Extracted entries ::
⟨

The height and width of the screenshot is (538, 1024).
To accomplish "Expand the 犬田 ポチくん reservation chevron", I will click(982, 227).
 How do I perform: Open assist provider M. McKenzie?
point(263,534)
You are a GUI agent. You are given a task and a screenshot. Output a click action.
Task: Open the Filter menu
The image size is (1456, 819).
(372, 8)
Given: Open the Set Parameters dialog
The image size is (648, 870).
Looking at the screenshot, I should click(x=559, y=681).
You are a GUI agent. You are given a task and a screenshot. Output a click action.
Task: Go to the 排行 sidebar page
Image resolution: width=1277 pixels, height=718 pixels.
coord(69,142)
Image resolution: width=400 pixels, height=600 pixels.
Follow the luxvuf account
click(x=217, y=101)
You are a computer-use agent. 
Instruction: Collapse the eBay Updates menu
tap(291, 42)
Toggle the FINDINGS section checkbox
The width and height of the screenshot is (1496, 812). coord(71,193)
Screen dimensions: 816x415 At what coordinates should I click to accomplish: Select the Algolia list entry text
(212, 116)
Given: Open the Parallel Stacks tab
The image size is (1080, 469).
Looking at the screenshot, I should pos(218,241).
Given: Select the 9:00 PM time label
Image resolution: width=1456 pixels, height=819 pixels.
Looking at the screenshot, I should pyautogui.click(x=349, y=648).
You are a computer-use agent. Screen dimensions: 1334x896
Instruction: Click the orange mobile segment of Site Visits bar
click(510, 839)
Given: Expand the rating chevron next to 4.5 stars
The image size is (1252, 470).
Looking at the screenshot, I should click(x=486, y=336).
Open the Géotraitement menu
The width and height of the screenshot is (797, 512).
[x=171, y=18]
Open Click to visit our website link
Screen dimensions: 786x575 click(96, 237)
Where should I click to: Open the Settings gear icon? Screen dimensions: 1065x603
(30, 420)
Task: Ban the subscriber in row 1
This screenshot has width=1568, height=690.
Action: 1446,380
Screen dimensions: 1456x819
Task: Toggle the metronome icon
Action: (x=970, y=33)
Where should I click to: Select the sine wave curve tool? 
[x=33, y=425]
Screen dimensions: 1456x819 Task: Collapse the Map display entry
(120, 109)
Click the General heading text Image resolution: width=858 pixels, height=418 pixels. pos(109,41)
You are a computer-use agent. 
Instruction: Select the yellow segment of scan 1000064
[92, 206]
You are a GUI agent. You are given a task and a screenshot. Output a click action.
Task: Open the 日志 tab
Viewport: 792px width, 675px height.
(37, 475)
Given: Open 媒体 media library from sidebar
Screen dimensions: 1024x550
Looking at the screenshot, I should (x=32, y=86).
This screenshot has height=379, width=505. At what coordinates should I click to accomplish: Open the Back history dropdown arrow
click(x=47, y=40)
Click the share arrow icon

⟩

Set exercise ::
Rewrite all of the entries above, renaming every "computer-use agent" to "desktop agent" and leaving everything else unchanged.

Expected answer ::
The height and width of the screenshot is (538, 1024).
To accomplish "Expand the 犬田 ポチくん reservation chevron", I will click(982, 227).
 How do I perform: Open assist provider M. McKenzie?
point(263,534)
You are a GUI agent. You are given a task and a screenshot. Output a click action.
Task: Open the Filter menu
The image size is (1456, 819).
(372, 8)
Given: Open the Set Parameters dialog
The image size is (648, 870).
Looking at the screenshot, I should click(x=559, y=681).
You are a GUI agent. You are given a task and a screenshot. Output a click action.
Task: Go to the 排行 sidebar page
Image resolution: width=1277 pixels, height=718 pixels.
coord(69,142)
Image resolution: width=400 pixels, height=600 pixels.
Follow the luxvuf account
click(x=217, y=101)
You are a desktop agent. 
Instruction: Collapse the eBay Updates menu
tap(291, 42)
Toggle the FINDINGS section checkbox
The width and height of the screenshot is (1496, 812). coord(71,193)
Screen dimensions: 816x415 At what coordinates should I click to accomplish: Select the Algolia list entry text
(212, 116)
Given: Open the Parallel Stacks tab
The image size is (1080, 469).
Looking at the screenshot, I should pos(218,241).
Given: Select the 9:00 PM time label
Image resolution: width=1456 pixels, height=819 pixels.
Looking at the screenshot, I should pyautogui.click(x=349, y=648).
You are a desktop agent. Screen dimensions: 1334x896
Instruction: Click the orange mobile segment of Site Visits bar
click(510, 839)
Given: Expand the rating chevron next to 4.5 stars
The image size is (1252, 470).
Looking at the screenshot, I should click(x=486, y=336).
Open the Géotraitement menu
The width and height of the screenshot is (797, 512).
[x=171, y=18]
Open Click to visit our website link
Screen dimensions: 786x575 click(96, 237)
Where should I click to: Open the Settings gear icon? Screen dimensions: 1065x603
(30, 420)
Task: Ban the subscriber in row 1
This screenshot has width=1568, height=690.
Action: 1446,380
Screen dimensions: 1456x819
Task: Toggle the metronome icon
Action: (x=970, y=33)
Where should I click to: Select the sine wave curve tool? 
[x=33, y=425]
Screen dimensions: 1456x819 Task: Collapse the Map display entry
(120, 109)
Click the General heading text Image resolution: width=858 pixels, height=418 pixels. pos(109,41)
You are a desktop agent. 
Instruction: Select the yellow segment of scan 1000064
[92, 206]
You are a GUI agent. You are given a task and a screenshot. Output a click action.
Task: Open the 日志 tab
Viewport: 792px width, 675px height.
(37, 475)
Given: Open 媒体 media library from sidebar
Screen dimensions: 1024x550
Looking at the screenshot, I should (x=32, y=86).
This screenshot has height=379, width=505. At what coordinates should I click to accomplish: Open the Back history dropdown arrow
click(x=47, y=40)
Click the share arrow icon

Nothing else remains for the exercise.